The four stages of data management:
- Data lifecycle
- Data generation
- Action
- Understanding the different operations that make up data management
Although we briefly discuss these different stages in this blog, the focus is on reporting, which is crucial. Admins need the ability to generate custom reports that are tailor made for data management operations. This way they can take timely action and keep the lights on!
There is no one size fits all for reporting. Requirements depend on the intent and the actions that can be derived from a report. Enterprises should be proactive in understanding data and trends in order to plan their operations better and to avoid surprises or downtime, missed SLAs, and customer satisfaction issues.
A comprehensive data management platform also makes it simple to ingest data from a multitude of sources whether they are in the cloud, reside in SaaS applications, or on-prem servers.
Data that is ingested should be verified for its integrity and indexed to be retrieved easily when needed. Data should also be stored efficiently. Global deduplication and compression techniques get rid of redundancy and store vast amounts of data in the least physical footprint. Data should be backed up from the vast array of sources as per Recovery Point Objective (RPO) and Recovery Time Objective (RTO) policies that give the user full control over the data. These capabilities are crucial for most use cases where any stored data element, such as a VM backup or an Office 365 mailbox, needs to be retrieved instantly in the face of a disaster or a ransomware attack. Data stored should be available for an analytics engine and it should be possible to visualize the data, whether it is stored in a SmartFile view or within AWS Glacier.
Understanding Data Insights
Now that we have covered the breadth of what goes into data management operations, from ingest to recovery, what are some of the questions or insights administrators might be trying to glean from the data management process?
Let us start from the ingest process. Once the sources to ingest data from are setup, the administrator wants to monitor how these sources are faring in terms of data ingested. How far away are they from the mean, and should there be any adjustments made to the plan if, say, one source sends much more data than expected? In other situations, a massive variance from the norm might indicate a security threat or anomalous behavior that the report might surface.
Data Management: Monitoring Capacity
Once the data is in, one very obvious category of operations is to monitor capacity usage. Which types of files are consuming the most space? What percentage of my total capacity do I have left? How much data am I consuming on AWS S3 or Glacier?
These questions arise everyday and there is almost an anxiety on the mind of the storage admin that they should not be caught by surprise. Getting a summary report emailed gives them a peace of mind.
Data Protection Reports Provide Status on Protected VMs
- How many VMs were backed up,?
- Which VMs were successful?
- What percentage of protection groups failed SLA?
- What were the failures in the last 24 hours?
- Which sources reported most failures?
Data Management platforms need to lend such insights readily, programmatically, or on demand.
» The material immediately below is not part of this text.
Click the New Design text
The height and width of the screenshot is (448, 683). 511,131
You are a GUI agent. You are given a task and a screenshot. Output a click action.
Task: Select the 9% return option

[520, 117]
Data Protection metrics should be available at not just a protection run or group level, but down to the object. For each object it is critical to understand the trends of failures in protection so that operators can take proactive measures if there is a repeated pattern on those failures. A heatmap view gives an instant pulse on object-level backup failures. A report that gives new insight and enough information to dig deeper makes it actionable. In this report below, the SMBShare1 is clearly out of service for the past week. Is that intended?
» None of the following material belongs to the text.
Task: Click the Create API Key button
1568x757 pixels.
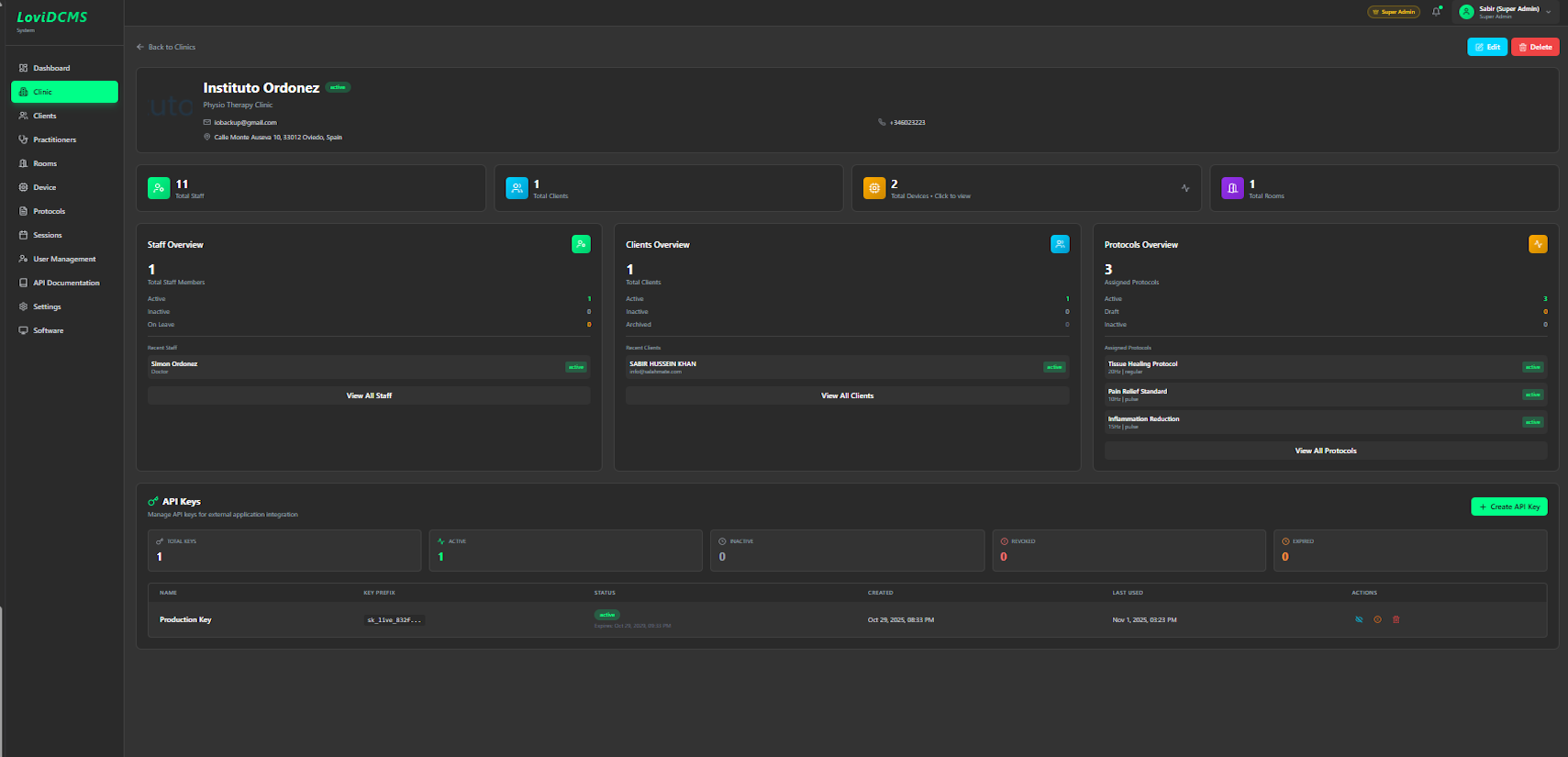Action: pos(1508,507)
Some enterprise user personas go beyond a single location, type of source, or infrastructure element. They are responsible for global SLAs to their end customers. In such cases, they want an aggregated report across all their infrastructure elements. For my global deployment, I wish to find out the SLA across all protected objects violated SLA. The Multi-cluster SLA violation report offers this view.
As we can see from some of the above use cases, a portfolio of comprehensive built-in reports is useful. These reports can be customized to the level of granularity, type of objects, and duration over which a report is generated. Offering flexible ways to export, automate, and generate reports arms an enterprise with evidence to proactively resolve issues before they arise. It also allows them to run a transparent, no-surprises operations.
Reporting is key to efficient data management and mining for that metaphorical value – or oil – in the data. Cohesity offers a rich set of built in and custom reports to help run your data management operations the way you know best with the information we put in your fingertips.